No correlation was observed between sputum MPO and chloramine levels (n=9, r=0.0005). Spearmann’s correlation coefficient was used to measure correlation coefficient between samples.

Figure 4. Inhibition of CF sputum MPO activity by GSH and NAC as represented by IC₅₀ values

CF sputum was incubated with different concentrations of antioxidants and MPO-activity measured as described in Materials and Methods. MPO levels were determined from the standard graph using purified human MPO. The measurements were compared to untreated samples which served as controls. Antioxidant IC₅₀ values of individual sputum samples were plotted against respective MPO levels. The figure suggests that the higher the MPO levels, the more the antioxidant needed for MPO inhibition.

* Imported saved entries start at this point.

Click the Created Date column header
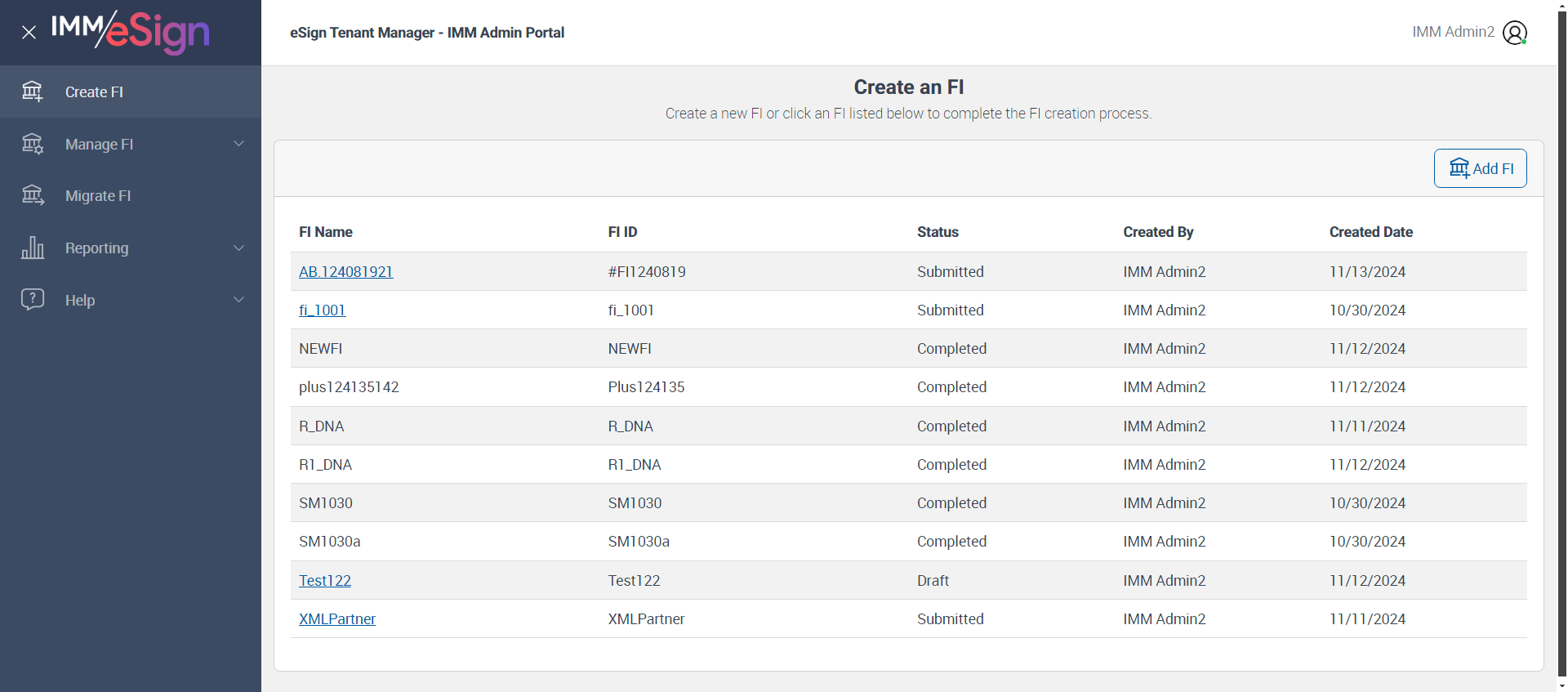Viewport: 1568px width, 692px height. point(1370,232)
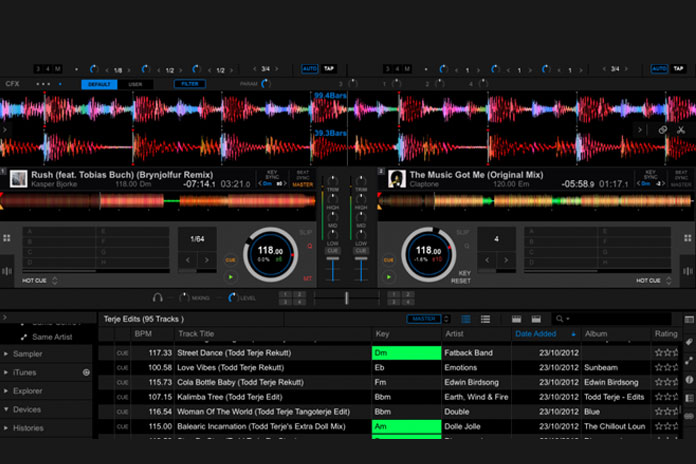Toggle AUTO beat mode on left FX panel
The height and width of the screenshot is (464, 696).
[x=309, y=69]
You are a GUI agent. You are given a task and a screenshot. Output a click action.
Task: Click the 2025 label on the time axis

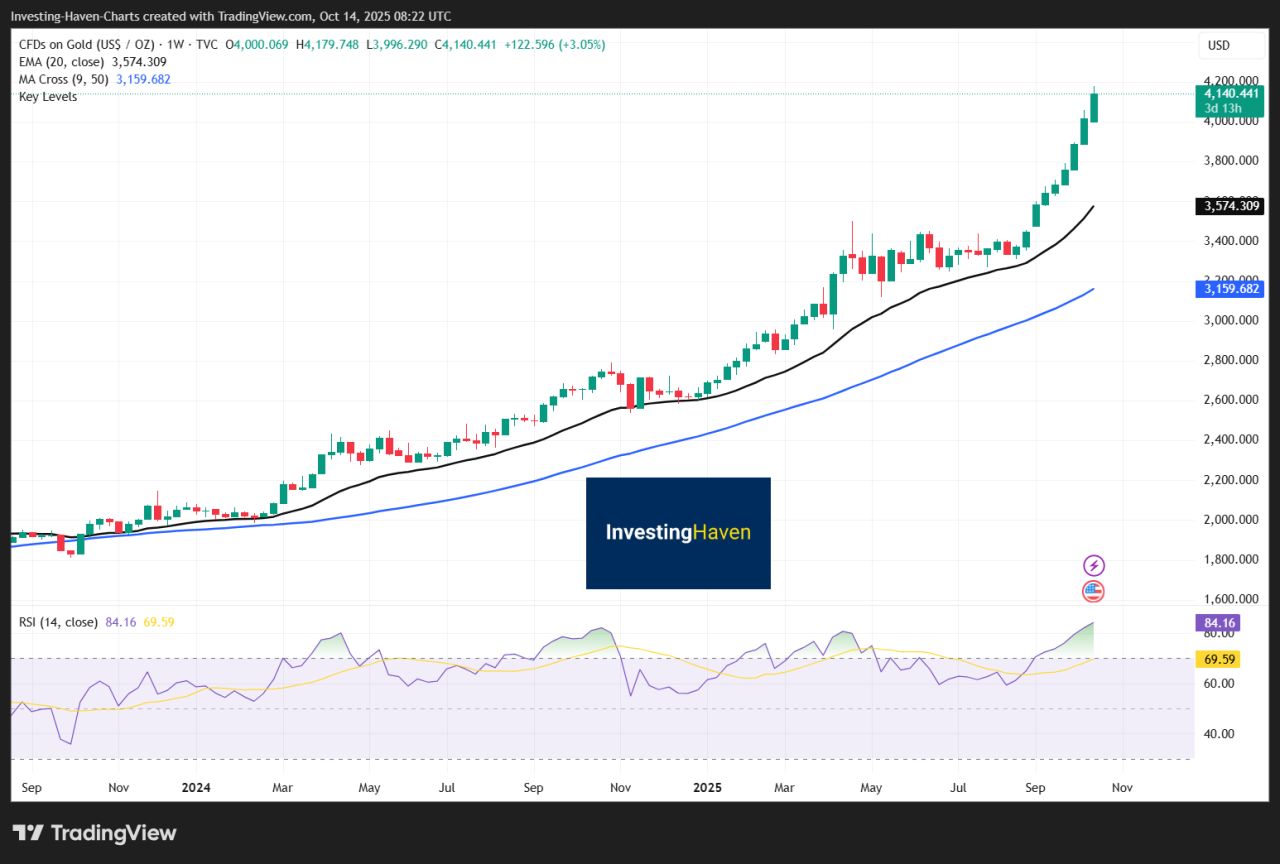[x=706, y=788]
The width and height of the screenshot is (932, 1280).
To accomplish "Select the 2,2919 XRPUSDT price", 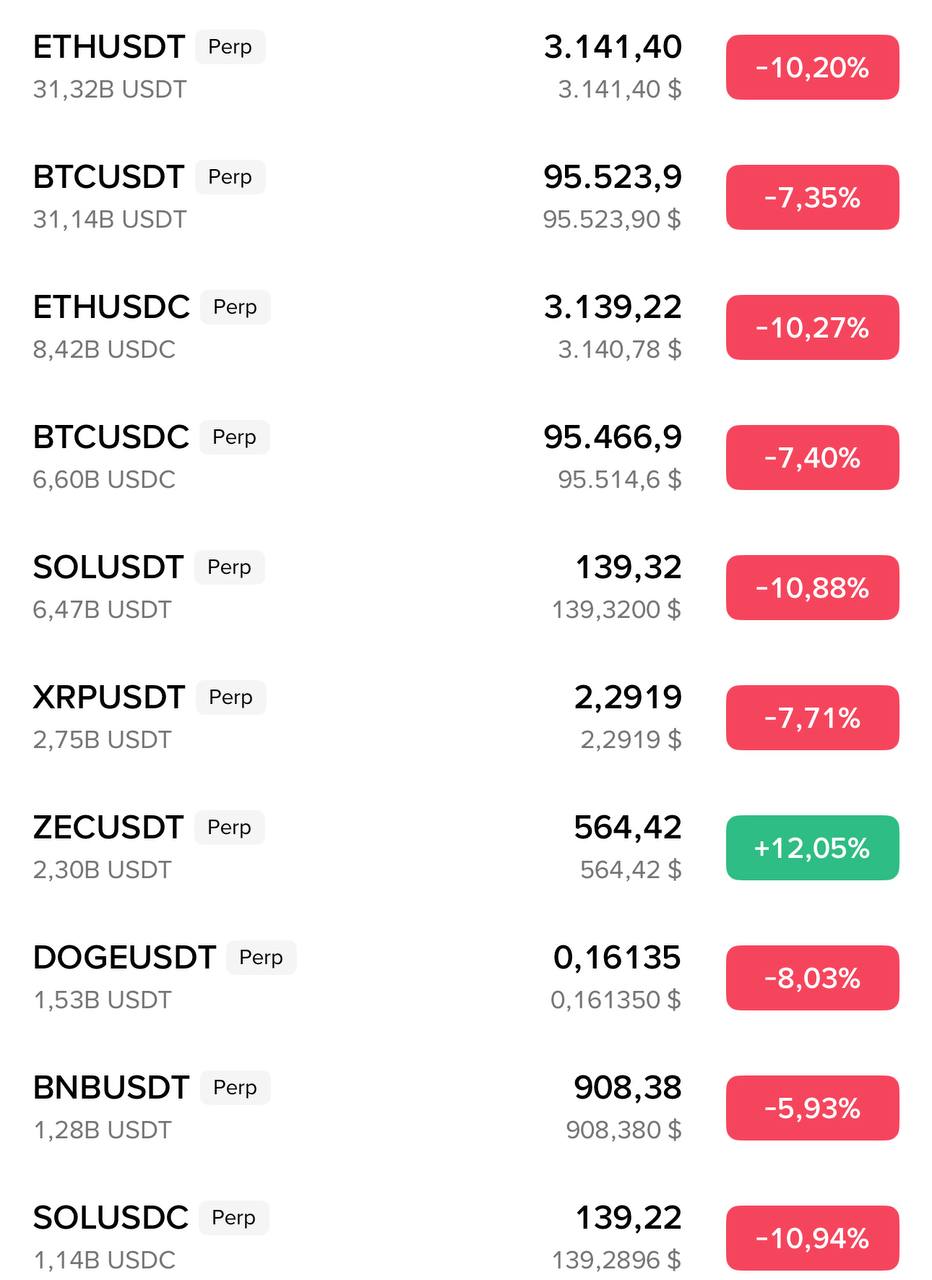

Figure 5. GSH and NAC inhibit MPO by distinct mechanisms

Double reciprocal plot of initial rate of MPO-catalyzed oxidation of TMB vs. its concentration in the presence of (A) 0, 0.2, 0.4, 0.6 or 0.8 μM GSH and (B) 0, 0.4, 0.5, 0.6, 0.7 or 0.8 μM NAC. Inhibition of MPO-catalyzed oxidation of TMB by GSH was observed to occur by competitive mode, whereas NAC showed a non-competitive mode of inhibition as demonstrated by data from reciprocal plots of velocity of reaction (1/V) against TMB concentrations (1/[TMB]).

Figure 6. GSH and NAC scavenge N-chloramines in CF sputum

Sol-phase of CF sputum was incubated with/without 2 μM of GSH or NAC for 30 minutes and chloramine levels measured as described in Materials and Methods. N-Chloramine levels were measured by a standard curve using hypochlorous acid. Fig 6A and B shows sputum N-chloramine levels before and after treatment with GSH or NAC, respectively. GSH treatment lowered N-chloramine levels by 62 ± 11 %, whereas NAC treatment lowered N-chloramine levels by 80 ± 11%.

Figure 7. GSH inhibits CF sputum-induced NF-κB activation

HBE1 cells were starved of growth factors and treated with CF sputum (sol-phase) (10 μl/ml of media). Nuclear and cytosolic protein fractions were extracted at 0, 30 and 60 minutes. NF-κB activation was analysed by western blot assay. (A) Nuclear translocation of NF-κB subunit, p65 and degradation of cytosolic IκB-α suggesting CF sputum (sol-phase) mediated NF-κB activation. β-actin and p84 served as loading controls for cytosolic and nuclear protein fractions respectively. (B) Nuclear translocation of p65 in TNF-α treated (20 μg/ml) HBE1 cells which served as controls. (C) HBE1 cells when treated with CF sputum (sol-phase) along with GSH (1 mM) did not show p65 nuclear translocation suggesting inhibition of NF-κB activation. The blots shown are a representative of 3 independent experiments. Densitometric analysis was performed for each blot, and the quantitative data illustrated in graphs to the right of the figure.

Figure 8. Proposed mechanisms by which GSH and NAC inhibit MPO-dependent reactions in the CF airway

(A) Scavenging of N-chloramines. (B) Scavenging of organic radicals produced by MPO (non-competitive inhibition). (C) GSH-dependent inhibition of substrate binding to MPO (competitive inhibition).